TASKS TO PERFORM =
a – In the Pandas overview, copy the text from "- Data Aggregation: Functions" up to and including "data manipulation tasks." word for word.
b – According to the Pandas overview, what are DataFrames similar to?

SELECTED PASSAGE =
====
Pandas is an open-source data analysis and manipulation library for Python, widely used in data science, machine learning, and other data-centric tasks. It provides data structures like Series (one-dimensional labeled arrays) and DataFrame (two-dimensional labeled data tables, similar to Excel spreadsheets) that are highly efficient for handling and analyzing structured data.

Some key features of Pandas include:

- Data Manipulation: Easy-to-use tools for cleaning, filtering, sorting, and grouping data.
- Data Wrangling: Support for handling missing data, merging, reshaping, and pivoting datasets.
- Data I/O: Capabilities to read from and write to various file formats such as CSV, Excel, SQL databases, JSON, and more.
- Data Aggregation: Functions for calculating statistics like mean, sum, median, and standard deviation, with options for grouping and applying custom functions.

Pandas simplifies data handling and is highly integrated with other data analysis libraries in Python, making it a cornerstone for data manipulation tasks.

In [None]:
import pandas as pd
import numpy as np

## Series and DataFrames

* **Series:** one-dimensional array with hashable axis labels. Parameter is an iterable array-like object, such as lists, dicts, etc.
* **DataFrame:** two-dimensional, size-mutable tabular data, consisting of columns of Series. Parameter is an array-like object or DataFrame.
====
SUPPLIED DATA =
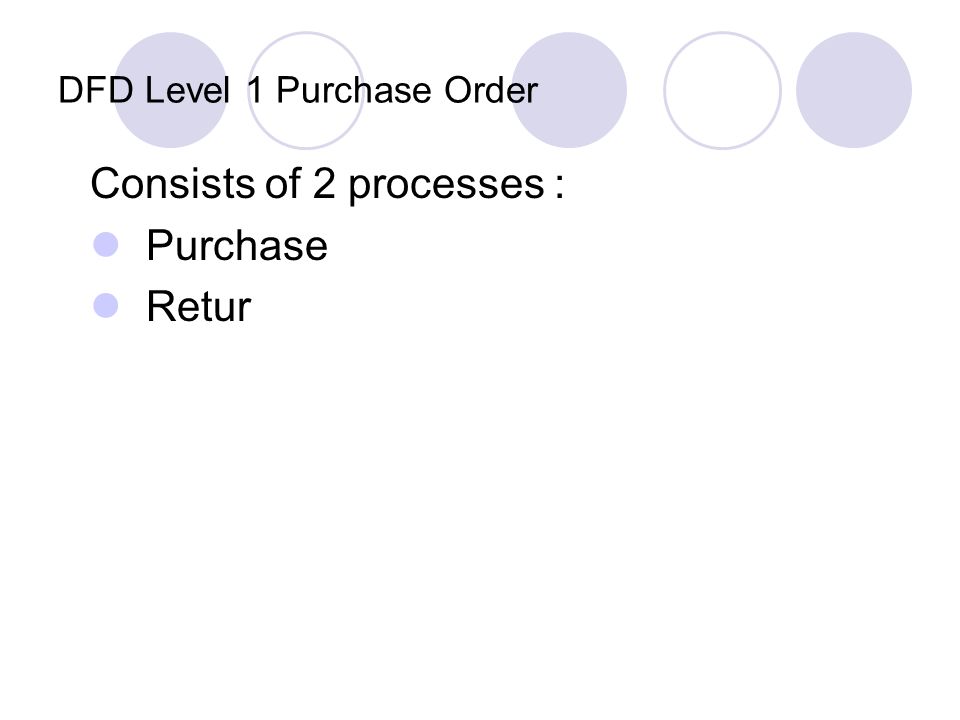Click the middle filled lavender circle
The height and width of the screenshot is (720, 960).
click(x=569, y=90)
====
RESULTS BY TASK =
a –
- Data Aggregation: Functions for calculating statistics like mean, sum, median, and standard deviation, with options for grouping and applying custom functions.

Pandas simplifies data handling and is highly integrated with other data analysis libraries in Python, making it a cornerstone for data manipulation tasks.

b – Excel spreadsheets